Comment on the comparison of algorithms from one paper to the other.


Bias-variance decomposition

Consider a fixed point $x$ and the prediction $\hat{Y}=f_*^\mathbf{d}(x)$ of the empirical risk minimizer at $x$.

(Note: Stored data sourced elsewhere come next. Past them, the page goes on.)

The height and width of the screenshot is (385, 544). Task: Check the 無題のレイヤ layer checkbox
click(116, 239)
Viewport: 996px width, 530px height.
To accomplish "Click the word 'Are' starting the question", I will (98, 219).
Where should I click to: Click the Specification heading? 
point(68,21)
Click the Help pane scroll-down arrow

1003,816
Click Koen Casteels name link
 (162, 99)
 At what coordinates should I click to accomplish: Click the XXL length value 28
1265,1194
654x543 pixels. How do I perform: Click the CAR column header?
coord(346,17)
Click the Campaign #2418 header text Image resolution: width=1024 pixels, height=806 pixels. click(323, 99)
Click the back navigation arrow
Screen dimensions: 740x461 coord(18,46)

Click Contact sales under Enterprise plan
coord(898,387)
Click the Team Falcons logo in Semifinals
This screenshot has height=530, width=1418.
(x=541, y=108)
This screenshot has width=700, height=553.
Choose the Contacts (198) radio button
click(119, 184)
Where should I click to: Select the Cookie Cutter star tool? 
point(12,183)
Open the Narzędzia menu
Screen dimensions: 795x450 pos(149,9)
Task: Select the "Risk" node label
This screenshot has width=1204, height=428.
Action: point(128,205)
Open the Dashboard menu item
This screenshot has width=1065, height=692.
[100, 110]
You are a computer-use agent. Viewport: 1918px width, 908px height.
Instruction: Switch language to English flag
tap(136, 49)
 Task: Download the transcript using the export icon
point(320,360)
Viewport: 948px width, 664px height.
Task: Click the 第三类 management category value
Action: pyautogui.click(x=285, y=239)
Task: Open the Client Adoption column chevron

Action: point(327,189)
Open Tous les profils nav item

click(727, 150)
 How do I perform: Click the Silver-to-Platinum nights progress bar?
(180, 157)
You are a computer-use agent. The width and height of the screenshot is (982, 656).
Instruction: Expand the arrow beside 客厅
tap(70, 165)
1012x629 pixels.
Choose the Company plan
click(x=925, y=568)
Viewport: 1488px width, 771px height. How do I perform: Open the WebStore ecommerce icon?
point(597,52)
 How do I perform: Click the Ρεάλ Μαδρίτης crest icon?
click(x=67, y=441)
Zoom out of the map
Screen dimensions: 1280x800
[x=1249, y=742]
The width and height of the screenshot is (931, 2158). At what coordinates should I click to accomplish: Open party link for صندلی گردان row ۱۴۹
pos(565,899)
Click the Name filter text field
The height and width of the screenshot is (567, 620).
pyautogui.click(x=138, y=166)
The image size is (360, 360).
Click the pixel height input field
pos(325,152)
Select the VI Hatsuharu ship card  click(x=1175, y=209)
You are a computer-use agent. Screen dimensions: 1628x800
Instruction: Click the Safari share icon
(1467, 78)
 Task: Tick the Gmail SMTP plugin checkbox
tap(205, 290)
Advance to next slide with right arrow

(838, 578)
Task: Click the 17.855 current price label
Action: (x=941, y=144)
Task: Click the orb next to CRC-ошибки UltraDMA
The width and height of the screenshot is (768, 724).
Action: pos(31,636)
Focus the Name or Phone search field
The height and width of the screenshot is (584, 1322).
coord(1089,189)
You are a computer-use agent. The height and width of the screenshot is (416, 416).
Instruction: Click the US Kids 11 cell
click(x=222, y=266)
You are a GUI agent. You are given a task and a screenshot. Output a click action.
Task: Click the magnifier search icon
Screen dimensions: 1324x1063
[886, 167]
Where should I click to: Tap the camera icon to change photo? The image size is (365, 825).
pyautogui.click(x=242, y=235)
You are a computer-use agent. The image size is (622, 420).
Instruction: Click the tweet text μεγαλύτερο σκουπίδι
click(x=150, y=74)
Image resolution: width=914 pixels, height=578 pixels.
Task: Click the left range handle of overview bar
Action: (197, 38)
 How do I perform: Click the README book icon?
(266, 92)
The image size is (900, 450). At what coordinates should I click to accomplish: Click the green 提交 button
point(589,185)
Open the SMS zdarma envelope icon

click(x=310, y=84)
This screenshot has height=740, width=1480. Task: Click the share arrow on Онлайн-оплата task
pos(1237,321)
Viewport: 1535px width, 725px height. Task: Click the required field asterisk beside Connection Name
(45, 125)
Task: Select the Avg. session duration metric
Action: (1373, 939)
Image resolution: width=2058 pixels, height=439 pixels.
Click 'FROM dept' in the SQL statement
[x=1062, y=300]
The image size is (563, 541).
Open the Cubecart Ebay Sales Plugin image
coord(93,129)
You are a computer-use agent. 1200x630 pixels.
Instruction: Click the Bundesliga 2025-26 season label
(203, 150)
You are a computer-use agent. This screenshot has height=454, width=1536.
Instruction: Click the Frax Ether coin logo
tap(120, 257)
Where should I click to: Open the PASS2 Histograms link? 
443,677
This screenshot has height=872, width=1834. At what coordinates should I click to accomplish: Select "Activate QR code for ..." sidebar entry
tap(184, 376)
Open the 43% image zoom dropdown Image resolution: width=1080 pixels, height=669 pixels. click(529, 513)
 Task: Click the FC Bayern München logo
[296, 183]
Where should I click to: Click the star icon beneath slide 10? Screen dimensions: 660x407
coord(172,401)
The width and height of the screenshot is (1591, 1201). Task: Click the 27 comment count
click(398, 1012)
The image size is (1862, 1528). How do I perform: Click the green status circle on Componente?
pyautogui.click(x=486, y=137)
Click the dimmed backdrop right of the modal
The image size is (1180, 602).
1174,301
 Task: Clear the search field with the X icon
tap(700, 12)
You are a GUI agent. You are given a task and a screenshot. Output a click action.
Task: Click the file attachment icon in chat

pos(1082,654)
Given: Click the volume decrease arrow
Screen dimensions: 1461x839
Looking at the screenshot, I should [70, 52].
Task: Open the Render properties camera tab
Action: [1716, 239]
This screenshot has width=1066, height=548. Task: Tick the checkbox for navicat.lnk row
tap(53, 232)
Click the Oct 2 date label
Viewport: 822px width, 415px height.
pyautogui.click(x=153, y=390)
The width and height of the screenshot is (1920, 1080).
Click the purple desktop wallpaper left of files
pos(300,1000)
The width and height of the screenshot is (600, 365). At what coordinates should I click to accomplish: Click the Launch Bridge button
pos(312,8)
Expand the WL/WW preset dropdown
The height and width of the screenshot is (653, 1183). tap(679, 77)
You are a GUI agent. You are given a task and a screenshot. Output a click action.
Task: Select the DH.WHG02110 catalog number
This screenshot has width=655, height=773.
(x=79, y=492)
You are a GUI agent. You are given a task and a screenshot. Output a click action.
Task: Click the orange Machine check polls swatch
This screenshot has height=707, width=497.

Then the local expected risk of $f_*^{\mathbf{d}}$ is $$\begin{aligned} R(f_*^{\mathbf{d}}|x) &= \mathbb{E}_{y \sim p_{Y|x}} \left[ (y - f_*^{\mathbf{d}}(x))^2 \right] \\ &= \mathbb{E}_{y \sim p_{Y|x}} \left[ (y - f_B(x) + f_B(x) - f_*^{\mathbf{d}}(x))^2 \right] \\ &= \mathbb{E}_{y \sim p_{Y|x}} \left[ (y - f_B(x))^2 \right] + \mathbb{E}_{y \sim p_{Y|x}} \left[ (f_B(x) - f_*^{\mathbf{d}}(x))^2 \right] \\ &= R(f_B|x) + (f_B(x) - f_*^{\mathbf{d}}(x))^2 \end{aligned}$$ where

  • $R(f_B|x)$ is the local expected risk of the Bayes model. This term cannot be reduced.
  • $(f_B(x) - f_*^{\mathbf{d}}(x))^2$ represents the discrepancy between $f_B$ and $f_*^{\mathbf{d}}$.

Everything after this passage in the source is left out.